Due to increasingly stringent environmental regulations, there is rising demand for a simpler method of conducting analyses down to the ppb level with regard to, for example, arsenic (As), selenium (Se) and cadmium (Cd) contained in factory waste liquids and effluent streams. Using the NANOHUNTER II spectrometer, analysis down to the ppb level becomes possible, even with a very small sample size, merely by adding a drop of liquid to the sample carrier, drying it and then performing the measurement. Quantitative analyses using internal standard substances can also be easily performed.

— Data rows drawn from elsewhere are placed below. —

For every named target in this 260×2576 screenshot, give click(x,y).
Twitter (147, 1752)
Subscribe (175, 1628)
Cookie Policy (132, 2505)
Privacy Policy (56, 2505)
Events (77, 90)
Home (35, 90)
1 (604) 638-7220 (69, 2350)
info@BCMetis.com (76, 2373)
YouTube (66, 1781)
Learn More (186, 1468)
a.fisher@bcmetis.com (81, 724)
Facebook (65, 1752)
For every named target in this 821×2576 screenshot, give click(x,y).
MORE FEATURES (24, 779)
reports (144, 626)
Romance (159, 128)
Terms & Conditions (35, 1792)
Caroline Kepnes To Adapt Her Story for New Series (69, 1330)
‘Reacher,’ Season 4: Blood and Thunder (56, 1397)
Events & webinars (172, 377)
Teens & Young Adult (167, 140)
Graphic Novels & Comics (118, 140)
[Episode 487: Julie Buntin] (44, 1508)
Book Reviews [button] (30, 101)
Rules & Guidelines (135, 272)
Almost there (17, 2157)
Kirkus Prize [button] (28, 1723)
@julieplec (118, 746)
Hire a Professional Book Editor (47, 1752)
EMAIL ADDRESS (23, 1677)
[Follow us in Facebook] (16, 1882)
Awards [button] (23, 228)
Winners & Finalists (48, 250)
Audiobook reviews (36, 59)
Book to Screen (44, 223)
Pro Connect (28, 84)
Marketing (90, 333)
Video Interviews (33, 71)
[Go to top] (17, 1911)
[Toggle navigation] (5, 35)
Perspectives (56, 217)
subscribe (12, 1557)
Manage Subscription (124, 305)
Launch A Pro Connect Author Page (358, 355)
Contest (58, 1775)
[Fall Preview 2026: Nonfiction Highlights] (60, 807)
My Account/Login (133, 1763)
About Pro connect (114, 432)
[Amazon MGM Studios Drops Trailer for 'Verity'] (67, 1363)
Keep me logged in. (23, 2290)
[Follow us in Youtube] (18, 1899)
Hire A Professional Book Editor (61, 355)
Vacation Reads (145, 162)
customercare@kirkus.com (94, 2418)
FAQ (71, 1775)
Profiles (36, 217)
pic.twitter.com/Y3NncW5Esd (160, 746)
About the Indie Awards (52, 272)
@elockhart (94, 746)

The NANOHUNTER II combines a fully automatic optical axis adjustment system that provides stable high-sensitivity analysis in an easily handled benchtop form factor that allows quick and trouble-free operation. With a high-power 600-W X-ray source, a newly developed mirror (optic) and a large-area silicon drift detector (SDD), the NANOHUNTER II spectrometer enables high-intensity, high-sensitivity measurements. The lower limit of Cd detection is 2 ppb. For As and Se in a liquid, a detection lower limit of 0.8 ppb or less has been achieved.
One important advantage is the high efficiency with which Kα lines can be excited. Until now, exciting Kα lines in 48Cd has been very challenging, so practitioners relied on analysis using L-lines, which are difficult to measure. The newly developed optic employed in this device can be used with a high-power excitation source of about 30 keV, which makes it possible to measure Kα lines with high signal-to-noise ratios and clearly defined peaks (when measuring Cd). Wide adoption of this capability is expected in fields such as the screening and analysis of factory waste liquids and the analysis of beverages, as such as wine.
In the area of analysis of solid surfaces, there is demand (primarily in the fields of thin films and thick films) for analyses that penetrate slightly deeper than the surface. For these kinds of analyses, a methodology called grazing incidence X-ray fluorescence (GI-XRF) is employed whereby the elements beneath the surface are excited by varying the incident angle of the X-ray source. Because the NANOHUNTER II spectrometer has the necessary functionality to vary the angle of incidence, it is possible to perform depth profile surface analyses. The GI-XRF technique is applicable to nanoscale research.